Las autoridades bien, gracias


LO QUE SE DIVISA al fondo parece una isla flotante en medio de un desierto de agua, un extraño conjunto de construcciones levantado sobre las olas. Pero son los cuerpos y las cabezas de un número indeterminado de inmigrantes a bordo de una embarcación en la que viaja el triple o más de las personas que caben en ella. De ahí el apiñamiento y la sensación de masa casi homogénea que producen, cuando son en realidad hombres, mujeres y niños dotados de una geografía corporal, de unos límites borrados por el temor al hundimiento, que los empuja al centro de la balsa.

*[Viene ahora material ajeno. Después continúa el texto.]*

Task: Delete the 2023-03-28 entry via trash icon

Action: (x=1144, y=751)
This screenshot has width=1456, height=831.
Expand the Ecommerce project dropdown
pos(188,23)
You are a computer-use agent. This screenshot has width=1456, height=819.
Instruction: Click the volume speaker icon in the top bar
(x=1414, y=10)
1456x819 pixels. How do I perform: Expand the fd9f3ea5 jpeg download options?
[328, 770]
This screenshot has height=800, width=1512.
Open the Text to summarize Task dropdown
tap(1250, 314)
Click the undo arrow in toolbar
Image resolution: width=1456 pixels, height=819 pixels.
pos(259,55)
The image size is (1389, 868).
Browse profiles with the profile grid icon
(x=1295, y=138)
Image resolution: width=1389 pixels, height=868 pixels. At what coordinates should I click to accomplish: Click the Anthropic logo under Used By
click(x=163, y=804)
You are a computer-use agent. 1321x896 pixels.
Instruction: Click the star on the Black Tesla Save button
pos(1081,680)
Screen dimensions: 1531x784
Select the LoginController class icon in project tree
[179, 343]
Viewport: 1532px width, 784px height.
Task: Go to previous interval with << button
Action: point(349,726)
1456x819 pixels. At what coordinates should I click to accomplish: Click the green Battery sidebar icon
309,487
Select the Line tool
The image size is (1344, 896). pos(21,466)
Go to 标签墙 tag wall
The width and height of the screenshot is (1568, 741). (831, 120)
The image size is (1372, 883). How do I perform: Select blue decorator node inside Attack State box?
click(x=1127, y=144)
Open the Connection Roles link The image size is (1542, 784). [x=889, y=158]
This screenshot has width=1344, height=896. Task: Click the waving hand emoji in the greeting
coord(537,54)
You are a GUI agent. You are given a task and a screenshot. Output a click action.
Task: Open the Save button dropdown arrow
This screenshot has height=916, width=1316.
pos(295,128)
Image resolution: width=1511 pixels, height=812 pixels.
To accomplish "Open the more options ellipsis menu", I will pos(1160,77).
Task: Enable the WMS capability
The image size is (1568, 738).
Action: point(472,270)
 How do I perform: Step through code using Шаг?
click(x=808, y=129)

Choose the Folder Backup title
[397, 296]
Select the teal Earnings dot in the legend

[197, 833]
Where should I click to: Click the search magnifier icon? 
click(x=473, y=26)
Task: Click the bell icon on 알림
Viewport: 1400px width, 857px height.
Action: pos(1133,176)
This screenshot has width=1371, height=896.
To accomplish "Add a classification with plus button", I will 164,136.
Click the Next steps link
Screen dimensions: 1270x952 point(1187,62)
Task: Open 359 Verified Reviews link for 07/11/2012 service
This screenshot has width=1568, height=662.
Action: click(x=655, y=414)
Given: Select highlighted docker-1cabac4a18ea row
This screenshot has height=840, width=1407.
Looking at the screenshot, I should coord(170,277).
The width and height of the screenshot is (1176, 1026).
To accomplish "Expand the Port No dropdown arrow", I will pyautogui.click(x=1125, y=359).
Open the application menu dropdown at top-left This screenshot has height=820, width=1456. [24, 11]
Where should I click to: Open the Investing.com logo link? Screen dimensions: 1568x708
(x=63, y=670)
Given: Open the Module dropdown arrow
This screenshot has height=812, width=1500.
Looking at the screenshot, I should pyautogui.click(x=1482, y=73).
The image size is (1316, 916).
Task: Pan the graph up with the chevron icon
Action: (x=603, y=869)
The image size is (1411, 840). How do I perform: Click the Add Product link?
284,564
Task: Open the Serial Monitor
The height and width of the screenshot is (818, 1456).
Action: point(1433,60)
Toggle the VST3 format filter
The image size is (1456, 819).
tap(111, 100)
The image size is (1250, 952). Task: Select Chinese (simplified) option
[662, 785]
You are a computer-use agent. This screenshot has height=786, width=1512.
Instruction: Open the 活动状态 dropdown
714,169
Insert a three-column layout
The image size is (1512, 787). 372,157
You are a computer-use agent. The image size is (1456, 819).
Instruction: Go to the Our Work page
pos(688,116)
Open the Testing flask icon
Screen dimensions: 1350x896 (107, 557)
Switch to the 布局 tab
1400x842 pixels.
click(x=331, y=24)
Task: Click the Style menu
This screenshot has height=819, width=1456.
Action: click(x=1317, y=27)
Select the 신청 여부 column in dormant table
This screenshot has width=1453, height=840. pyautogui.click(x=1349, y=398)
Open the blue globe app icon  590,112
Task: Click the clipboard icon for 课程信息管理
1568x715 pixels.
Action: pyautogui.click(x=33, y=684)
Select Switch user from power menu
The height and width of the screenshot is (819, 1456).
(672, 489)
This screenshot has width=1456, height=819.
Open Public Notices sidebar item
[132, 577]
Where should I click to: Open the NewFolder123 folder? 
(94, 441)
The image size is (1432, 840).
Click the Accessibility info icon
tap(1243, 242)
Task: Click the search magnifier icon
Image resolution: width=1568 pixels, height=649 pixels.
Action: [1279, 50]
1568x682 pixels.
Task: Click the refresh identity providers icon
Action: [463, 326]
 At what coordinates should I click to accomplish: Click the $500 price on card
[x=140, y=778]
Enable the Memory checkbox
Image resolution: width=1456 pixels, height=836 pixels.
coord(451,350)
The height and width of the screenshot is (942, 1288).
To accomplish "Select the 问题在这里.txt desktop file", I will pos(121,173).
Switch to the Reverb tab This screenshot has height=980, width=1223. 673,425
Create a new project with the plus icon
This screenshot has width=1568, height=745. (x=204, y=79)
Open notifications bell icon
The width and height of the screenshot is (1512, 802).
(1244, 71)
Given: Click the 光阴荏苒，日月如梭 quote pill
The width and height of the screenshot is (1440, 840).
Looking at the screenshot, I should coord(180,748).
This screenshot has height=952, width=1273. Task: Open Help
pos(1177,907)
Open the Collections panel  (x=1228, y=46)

A eso se le llama ir a la deriva de forma literal no figurada, como decimos nosotros de quien no sabe qué hacer con su existencia. Ahí los tienen, emparedados entre un océano oscuro como el alma y una nube negra que da la impresión de ir a descargar sobre ellos toda la ira de los dioses.
He ahí un puñado de humanidad arrojado a la desesperación. La humanidad, de un tiempo a esta parte, perece así, a puñados surgidos de una mano gigante que los toma de la calle de un pueblo o de una ciudad y los arroja al océano como usted y yo echamos un puñado de garbanzos a la olla. Cada uno de los puntitos negros que se divisan desde la distancia moral desde la que los contemplamos corresponde sin embargo a un cráneo pensante, a un individuo. Por el interior de esos cráneos, como por el de usted o el mío, pasan imágenes y monólogos que tratan, suponemos, de aliviar el pánico, pues en esa aglomeración cabe también más miedo del que entraría en la suma de los cuerpos que la componen. Las autoridades, bien, gracias.